Given request:
Copy out the records below, changing each "computer-use agent" to "screen assistant" and leaving everything else as it is.

Supplied records:
☆ ☆ ☆ ☆
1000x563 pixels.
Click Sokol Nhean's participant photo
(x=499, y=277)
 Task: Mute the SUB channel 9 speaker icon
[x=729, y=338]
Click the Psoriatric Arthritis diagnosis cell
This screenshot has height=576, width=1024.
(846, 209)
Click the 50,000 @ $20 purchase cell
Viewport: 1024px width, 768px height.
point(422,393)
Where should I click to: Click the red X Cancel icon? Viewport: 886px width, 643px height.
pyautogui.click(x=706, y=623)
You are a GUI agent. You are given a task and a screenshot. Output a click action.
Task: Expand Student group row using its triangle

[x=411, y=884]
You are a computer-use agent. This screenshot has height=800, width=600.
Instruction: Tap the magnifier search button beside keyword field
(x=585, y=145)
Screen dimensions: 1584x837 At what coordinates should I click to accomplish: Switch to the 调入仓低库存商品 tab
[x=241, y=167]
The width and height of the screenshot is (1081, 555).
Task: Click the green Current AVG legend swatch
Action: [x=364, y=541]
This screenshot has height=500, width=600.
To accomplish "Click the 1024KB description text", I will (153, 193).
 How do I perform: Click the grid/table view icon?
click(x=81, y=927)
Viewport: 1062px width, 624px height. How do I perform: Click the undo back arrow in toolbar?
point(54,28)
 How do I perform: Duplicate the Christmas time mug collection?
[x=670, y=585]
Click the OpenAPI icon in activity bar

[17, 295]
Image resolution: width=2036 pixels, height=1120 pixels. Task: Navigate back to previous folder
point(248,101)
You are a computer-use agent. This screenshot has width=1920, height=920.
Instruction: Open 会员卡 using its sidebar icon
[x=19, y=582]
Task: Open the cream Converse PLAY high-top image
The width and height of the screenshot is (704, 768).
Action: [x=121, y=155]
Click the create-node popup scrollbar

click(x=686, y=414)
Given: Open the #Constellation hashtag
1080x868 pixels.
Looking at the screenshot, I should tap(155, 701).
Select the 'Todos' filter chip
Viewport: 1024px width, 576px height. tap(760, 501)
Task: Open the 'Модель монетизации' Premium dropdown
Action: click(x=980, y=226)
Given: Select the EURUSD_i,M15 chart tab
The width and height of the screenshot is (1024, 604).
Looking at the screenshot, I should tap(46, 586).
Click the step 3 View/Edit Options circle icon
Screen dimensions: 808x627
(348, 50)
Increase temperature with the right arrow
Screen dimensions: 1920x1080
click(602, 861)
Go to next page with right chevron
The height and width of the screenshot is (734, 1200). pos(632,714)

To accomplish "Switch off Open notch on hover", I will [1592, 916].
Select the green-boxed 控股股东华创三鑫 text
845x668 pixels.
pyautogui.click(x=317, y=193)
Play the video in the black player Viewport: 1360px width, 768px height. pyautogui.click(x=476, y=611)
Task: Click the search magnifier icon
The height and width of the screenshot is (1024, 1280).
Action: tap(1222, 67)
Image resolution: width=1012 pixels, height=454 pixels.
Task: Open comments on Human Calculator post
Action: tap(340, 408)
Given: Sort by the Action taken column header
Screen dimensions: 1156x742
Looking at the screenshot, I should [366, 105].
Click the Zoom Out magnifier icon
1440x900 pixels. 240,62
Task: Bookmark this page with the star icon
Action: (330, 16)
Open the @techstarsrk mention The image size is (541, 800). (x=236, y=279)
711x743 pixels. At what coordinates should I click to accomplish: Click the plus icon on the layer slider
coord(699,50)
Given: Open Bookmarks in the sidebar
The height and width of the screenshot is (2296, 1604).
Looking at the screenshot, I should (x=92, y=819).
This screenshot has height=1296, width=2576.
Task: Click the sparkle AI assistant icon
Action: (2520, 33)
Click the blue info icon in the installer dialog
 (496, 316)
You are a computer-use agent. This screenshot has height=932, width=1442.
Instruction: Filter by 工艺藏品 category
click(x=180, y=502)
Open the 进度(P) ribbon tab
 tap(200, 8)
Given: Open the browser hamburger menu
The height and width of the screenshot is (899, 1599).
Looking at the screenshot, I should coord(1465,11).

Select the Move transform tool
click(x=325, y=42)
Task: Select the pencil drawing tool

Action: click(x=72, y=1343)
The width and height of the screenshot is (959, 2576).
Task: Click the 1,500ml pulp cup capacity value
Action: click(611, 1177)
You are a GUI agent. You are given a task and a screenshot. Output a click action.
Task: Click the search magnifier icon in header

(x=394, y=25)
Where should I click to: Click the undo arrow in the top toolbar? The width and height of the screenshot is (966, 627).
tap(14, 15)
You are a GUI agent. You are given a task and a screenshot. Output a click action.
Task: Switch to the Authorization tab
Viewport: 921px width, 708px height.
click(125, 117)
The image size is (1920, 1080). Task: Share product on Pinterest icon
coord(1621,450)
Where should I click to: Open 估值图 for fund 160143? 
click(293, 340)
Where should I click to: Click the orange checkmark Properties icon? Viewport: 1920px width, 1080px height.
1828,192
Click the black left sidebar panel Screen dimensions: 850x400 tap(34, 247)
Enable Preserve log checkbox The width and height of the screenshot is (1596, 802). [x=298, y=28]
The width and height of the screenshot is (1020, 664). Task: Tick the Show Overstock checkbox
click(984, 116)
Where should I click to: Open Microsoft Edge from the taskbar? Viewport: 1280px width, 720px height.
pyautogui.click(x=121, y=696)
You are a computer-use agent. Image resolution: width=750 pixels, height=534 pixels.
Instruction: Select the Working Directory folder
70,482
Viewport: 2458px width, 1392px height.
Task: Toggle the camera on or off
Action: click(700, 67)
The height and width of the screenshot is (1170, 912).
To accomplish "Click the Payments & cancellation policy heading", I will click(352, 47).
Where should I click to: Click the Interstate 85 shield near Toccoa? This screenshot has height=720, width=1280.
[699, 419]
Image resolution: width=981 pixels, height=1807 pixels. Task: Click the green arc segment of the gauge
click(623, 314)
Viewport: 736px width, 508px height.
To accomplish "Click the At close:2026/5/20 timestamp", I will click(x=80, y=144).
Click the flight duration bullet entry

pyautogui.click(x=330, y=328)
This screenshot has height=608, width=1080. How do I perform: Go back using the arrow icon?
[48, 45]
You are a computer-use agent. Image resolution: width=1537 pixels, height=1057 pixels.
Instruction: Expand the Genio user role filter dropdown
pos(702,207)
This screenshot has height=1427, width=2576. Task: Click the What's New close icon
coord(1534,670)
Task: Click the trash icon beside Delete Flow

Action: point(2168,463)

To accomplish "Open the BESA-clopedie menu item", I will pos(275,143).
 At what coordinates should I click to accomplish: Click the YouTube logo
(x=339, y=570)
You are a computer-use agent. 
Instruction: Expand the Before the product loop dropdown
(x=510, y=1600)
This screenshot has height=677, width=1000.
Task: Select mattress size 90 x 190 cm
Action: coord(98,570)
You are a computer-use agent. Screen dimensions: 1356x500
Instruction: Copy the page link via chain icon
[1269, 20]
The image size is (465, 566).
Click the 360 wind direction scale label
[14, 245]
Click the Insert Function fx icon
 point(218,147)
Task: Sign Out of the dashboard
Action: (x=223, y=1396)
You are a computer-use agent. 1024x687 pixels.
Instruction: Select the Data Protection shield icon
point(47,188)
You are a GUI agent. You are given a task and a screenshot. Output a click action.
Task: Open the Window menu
☆ ☆ ☆ ☆
Right answer:
1000x563 pixels.
Click Sokol Nhean's participant photo
(x=499, y=277)
 Task: Mute the SUB channel 9 speaker icon
[x=729, y=338]
Click the Psoriatric Arthritis diagnosis cell
This screenshot has height=576, width=1024.
(846, 209)
Click the 50,000 @ $20 purchase cell
Viewport: 1024px width, 768px height.
point(422,393)
Where should I click to: Click the red X Cancel icon? Viewport: 886px width, 643px height.
pyautogui.click(x=706, y=623)
You are a GUI agent. You are given a task and a screenshot. Output a click action.
Task: Expand Student group row using its triangle

[x=411, y=884]
You are a screen assistant. This screenshot has height=800, width=600.
Instruction: Tap the magnifier search button beside keyword field
(x=585, y=145)
Screen dimensions: 1584x837 At what coordinates should I click to accomplish: Switch to the 调入仓低库存商品 tab
[x=241, y=167]
The width and height of the screenshot is (1081, 555).
Task: Click the green Current AVG legend swatch
Action: [x=364, y=541]
This screenshot has height=500, width=600.
To accomplish "Click the 1024KB description text", I will (153, 193).
 How do I perform: Click the grid/table view icon?
click(x=81, y=927)
Viewport: 1062px width, 624px height. How do I perform: Click the undo back arrow in toolbar?
point(54,28)
 How do I perform: Duplicate the Christmas time mug collection?
[x=670, y=585]
Click the OpenAPI icon in activity bar

[17, 295]
Image resolution: width=2036 pixels, height=1120 pixels. Task: Navigate back to previous folder
point(248,101)
You are a screen assistant. This screenshot has width=1920, height=920.
Instruction: Open 会员卡 using its sidebar icon
[x=19, y=582]
Task: Open the cream Converse PLAY high-top image
The width and height of the screenshot is (704, 768).
Action: [x=121, y=155]
Click the create-node popup scrollbar

click(x=686, y=414)
Given: Open the #Constellation hashtag
1080x868 pixels.
Looking at the screenshot, I should tap(155, 701).
Select the 'Todos' filter chip
Viewport: 1024px width, 576px height. tap(760, 501)
Task: Open the 'Модель монетизации' Premium dropdown
Action: click(x=980, y=226)
Given: Select the EURUSD_i,M15 chart tab
The width and height of the screenshot is (1024, 604).
Looking at the screenshot, I should tap(46, 586).
Click the step 3 View/Edit Options circle icon
Screen dimensions: 808x627
(348, 50)
Increase temperature with the right arrow
Screen dimensions: 1920x1080
click(602, 861)
Go to next page with right chevron
The height and width of the screenshot is (734, 1200). pos(632,714)

To accomplish "Switch off Open notch on hover", I will [1592, 916].
Select the green-boxed 控股股东华创三鑫 text
845x668 pixels.
pyautogui.click(x=317, y=193)
Play the video in the black player Viewport: 1360px width, 768px height. pyautogui.click(x=476, y=611)
Task: Click the search magnifier icon
The height and width of the screenshot is (1024, 1280).
Action: tap(1222, 67)
Image resolution: width=1012 pixels, height=454 pixels.
Task: Open comments on Human Calculator post
Action: tap(340, 408)
Given: Sort by the Action taken column header
Screen dimensions: 1156x742
Looking at the screenshot, I should [366, 105].
Click the Zoom Out magnifier icon
1440x900 pixels. 240,62
Task: Bookmark this page with the star icon
Action: (330, 16)
Open the @techstarsrk mention The image size is (541, 800). (x=236, y=279)
711x743 pixels. At what coordinates should I click to accomplish: Click the plus icon on the layer slider
coord(699,50)
Given: Open Bookmarks in the sidebar
The height and width of the screenshot is (2296, 1604).
Looking at the screenshot, I should (x=92, y=819).
This screenshot has height=1296, width=2576.
Task: Click the sparkle AI assistant icon
Action: (2520, 33)
Click the blue info icon in the installer dialog
 (496, 316)
You are a screen assistant. This screenshot has height=932, width=1442.
Instruction: Filter by 工艺藏品 category
click(x=180, y=502)
Open the 进度(P) ribbon tab
 tap(200, 8)
Given: Open the browser hamburger menu
The height and width of the screenshot is (899, 1599).
Looking at the screenshot, I should coord(1465,11).

Select the Move transform tool
click(x=325, y=42)
Task: Select the pencil drawing tool

Action: click(x=72, y=1343)
The width and height of the screenshot is (959, 2576).
Task: Click the 1,500ml pulp cup capacity value
Action: click(611, 1177)
You are a GUI agent. You are given a task and a screenshot. Output a click action.
Task: Click the search magnifier icon in header

(x=394, y=25)
Where should I click to: Click the undo arrow in the top toolbar? The width and height of the screenshot is (966, 627).
tap(14, 15)
You are a GUI agent. You are given a task and a screenshot. Output a click action.
Task: Switch to the Authorization tab
Viewport: 921px width, 708px height.
click(125, 117)
The image size is (1920, 1080). Task: Share product on Pinterest icon
coord(1621,450)
Where should I click to: Open 估值图 for fund 160143? 
click(293, 340)
Where should I click to: Click the orange checkmark Properties icon? Viewport: 1920px width, 1080px height.
1828,192
Click the black left sidebar panel Screen dimensions: 850x400 tap(34, 247)
Enable Preserve log checkbox The width and height of the screenshot is (1596, 802). [x=298, y=28]
The width and height of the screenshot is (1020, 664). Task: Tick the Show Overstock checkbox
click(984, 116)
Where should I click to: Open Microsoft Edge from the taskbar? Viewport: 1280px width, 720px height.
pyautogui.click(x=121, y=696)
You are a screen assistant. Image resolution: width=750 pixels, height=534 pixels.
Instruction: Select the Working Directory folder
70,482
Viewport: 2458px width, 1392px height.
Task: Toggle the camera on or off
Action: click(700, 67)
The height and width of the screenshot is (1170, 912).
To accomplish "Click the Payments & cancellation policy heading", I will click(352, 47).
Where should I click to: Click the Interstate 85 shield near Toccoa? This screenshot has height=720, width=1280.
[699, 419]
Image resolution: width=981 pixels, height=1807 pixels. Task: Click the green arc segment of the gauge
click(623, 314)
Viewport: 736px width, 508px height.
To accomplish "Click the At close:2026/5/20 timestamp", I will click(x=80, y=144).
Click the flight duration bullet entry

pyautogui.click(x=330, y=328)
This screenshot has height=608, width=1080. How do I perform: Go back using the arrow icon?
[48, 45]
You are a screen assistant. Image resolution: width=1537 pixels, height=1057 pixels.
Instruction: Expand the Genio user role filter dropdown
pos(702,207)
This screenshot has height=1427, width=2576. Task: Click the What's New close icon
coord(1534,670)
Task: Click the trash icon beside Delete Flow

Action: point(2168,463)

To accomplish "Open the BESA-clopedie menu item", I will pos(275,143).
 At what coordinates should I click to accomplish: Click the YouTube logo
(x=339, y=570)
You are a screen assistant. 
Instruction: Expand the Before the product loop dropdown
(x=510, y=1600)
This screenshot has height=677, width=1000.
Task: Select mattress size 90 x 190 cm
Action: coord(98,570)
You are a screen assistant. Screen dimensions: 1356x500
Instruction: Copy the page link via chain icon
[1269, 20]
The image size is (465, 566).
Click the 360 wind direction scale label
[14, 245]
Click the Insert Function fx icon
 point(218,147)
Task: Sign Out of the dashboard
Action: (x=223, y=1396)
You are a screen assistant. 1024x687 pixels.
Instruction: Select the Data Protection shield icon
point(47,188)
You are a GUI agent. You are given a task and a screenshot. Output a click action.
Task: Open the Window menu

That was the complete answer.